(a) since, distance of a point P(a,b,c) from y − axis $=\sqrt{{\mathrm{a}}^2+{\mathrm{z}}^2}$  so , here distance of point P(−3,−1,6) from$\mathrm{y}-\mathrm{axis}=\sqrt{(-3{)}^2+(6{)}^2}$ 

$=\sqrt{9+36}=\sqrt{45}=3\sqrt{5}\text{ units }$

(b) given point is P(−3,−1,6) If we draw a perpendicular from the point P(−3,−1,6) on xz−plane then the foot of the perpendicular is (−3,0,6)

Now the distance of the point P(−3,−1,6) from the xz−plane is the distance between the ponts P(−3,−1,6) and (−3,0,6) and that $\sqrt{(-3+3{)}^2+(-1-0{)}^2+(6-6{)}^2}=\sqrt{0+1+0}=1\text{ unit }$

(c) If a point has coordinates (x,y,z) , then the image of this point in the XY−plane is given by (x,y,−z) so, here Image of P(−3,−1,6) with respect to XY−plane is given by (−3,−1,−6) (d) The x−coordinate, y−coordinate and z−coordinate of point (−3,−1,6) are negative negative and positive respectively.

Therefore this point lies in octant III

————————

■ Task objective ■
Could you turn the paragraph in the worked solution above that begins "(c) If a point has coordinates" into a short list that keeps its main facts?

■ Raw data ■
————————

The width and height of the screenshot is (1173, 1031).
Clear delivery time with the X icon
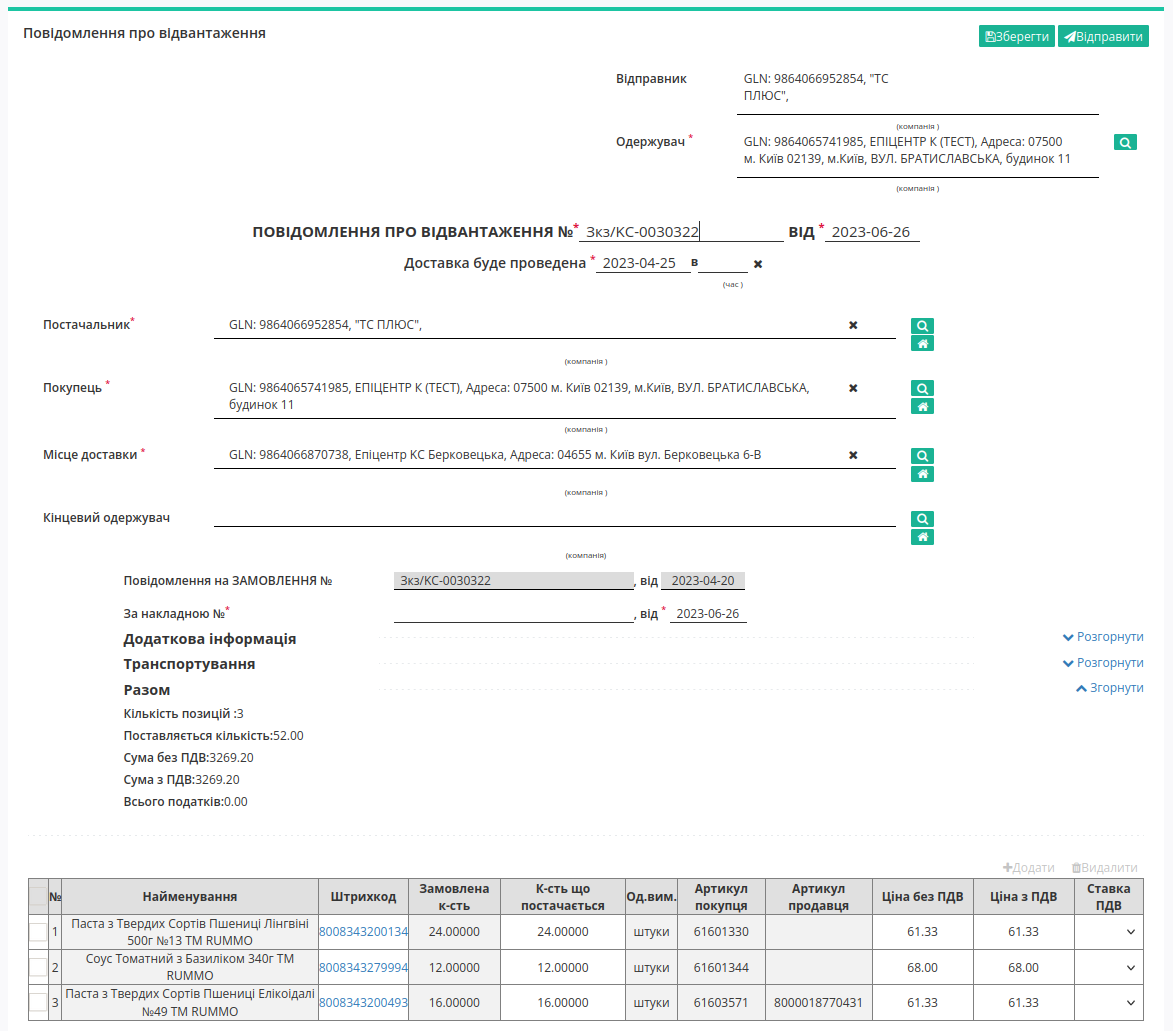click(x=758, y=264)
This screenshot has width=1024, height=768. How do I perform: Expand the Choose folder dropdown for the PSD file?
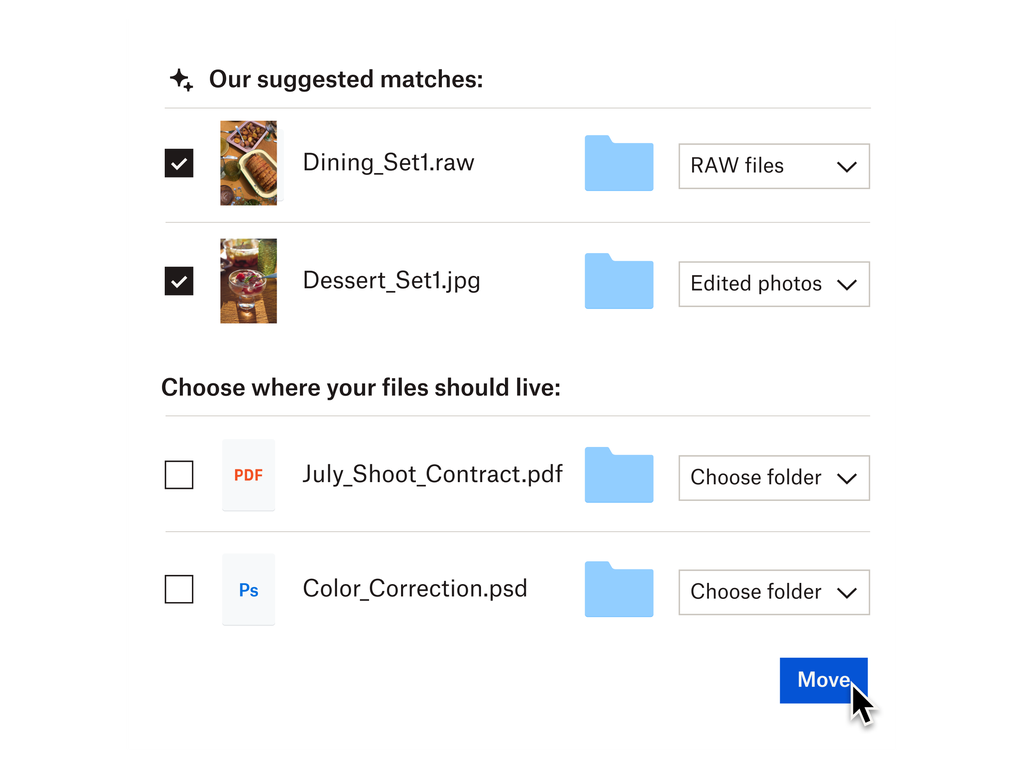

————————

■ Correct answer ■
- The image of a point (x, y, z) in the XY-plane is (x, y, −z).
- So the image of P(−3, −1, 6) with respect to the XY-plane is (−3, −1, −6).
- For the point (−3, −1, 6), the x-coordinate is negative, the y-coordinate is negative, and the z-coordinate is positive.